A new study by Better Business Bureau found that frauds concentrate on seniors by targeting them via direct mail, media, cold calling, social media, text messages and smartphone pop-ups.
The report, “Sweepstakes, Lottery and Prize Scams: A Better Business Bureau Study of How ‘Winners’ Lose Millions Through an Evolving Fraud,” notes these scams obtained at least $117 million from half a million Americans and Canadians in 2017 alone.
The majority of lottery or sweepstakes scam victims are between 65 and 74 years old. Among that age group, people who recently experienced a serious negative life event, and expect their income to remain steady or decline, are more likely to be victimized.
The FBI’s Internet Crime Complaint Center (IC3) found that of the social media sweepstakes fraud victims who provided their age, 60 percent were 60 years old or older.
The fraudsters leverage social media by setting up a cloned profile of a Facebook user, including their profile picture, and will reach out to the user’s friends with the cloned profile.
In 2017, 2,820 individuals reported sweepstakes and lottery scams to BBB Scam Tracker. These reports show a median loss of $500, with wire transfer as the most common method of payment.
BBB offers the following tips for consumers to avoid lottery or sweepstakes fraud:
- True lotteries or sweepstakes don’t ask for money. If they want money for taxes, themselves, or a third party, it is most likely a scam.

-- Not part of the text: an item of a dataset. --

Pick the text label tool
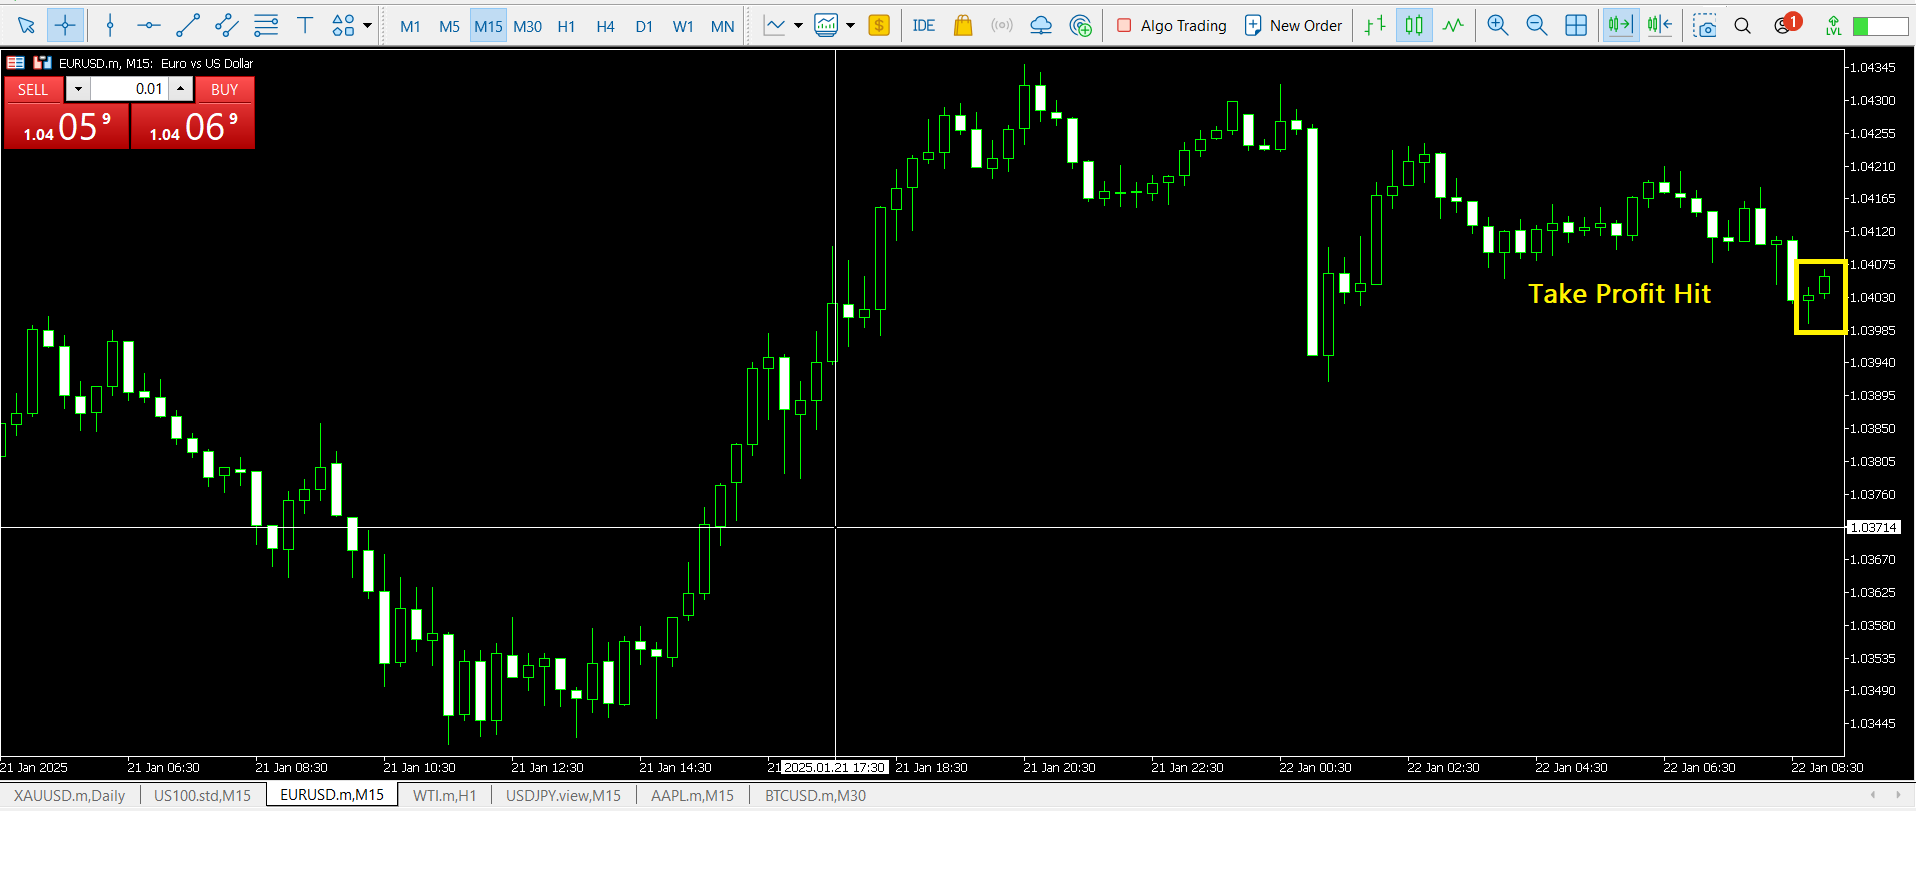 click(x=305, y=26)
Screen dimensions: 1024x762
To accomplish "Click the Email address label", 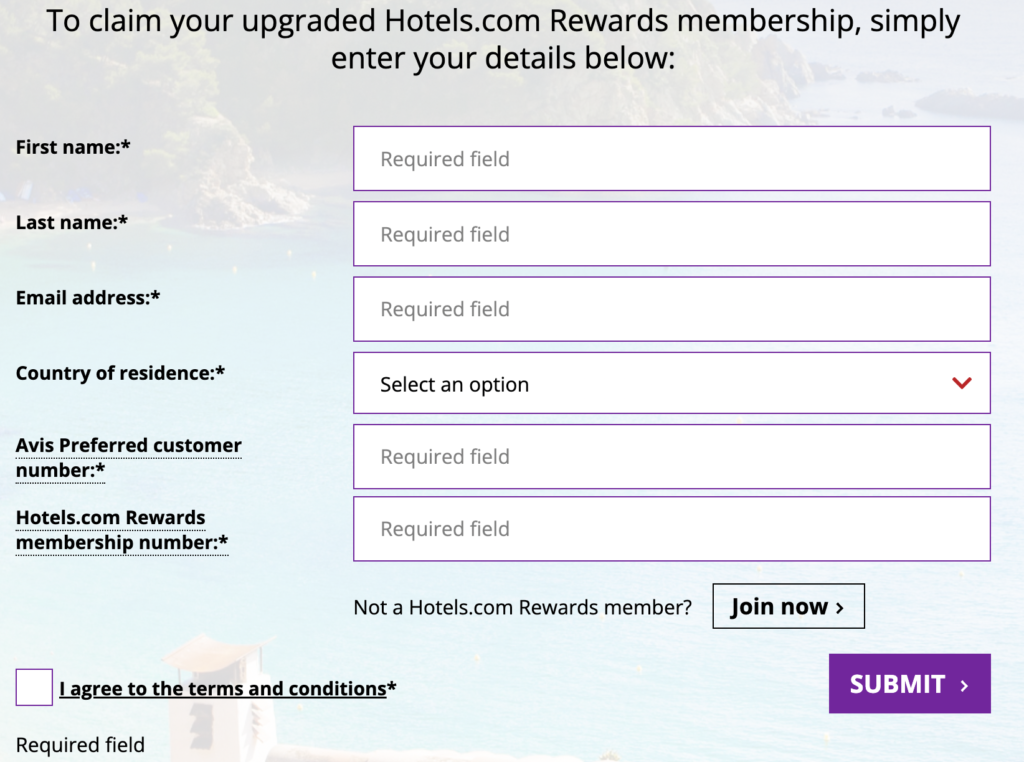I will 87,297.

- Call the lottery or sweepstakes company directly to see if you won. Publishers Clearing House (PCH) does have a sweepstake but does not call people in advance to tell them they’ve won. Report PCH imposters to its hotline at 800-392-4190.
- Talk to a trusted family member or your bank. They may be able to help you stay in control of your money in the face pressure from a fraudster.
- Use your good judgment. If a social media message says you have won something that sounds too good to be true, it probably is.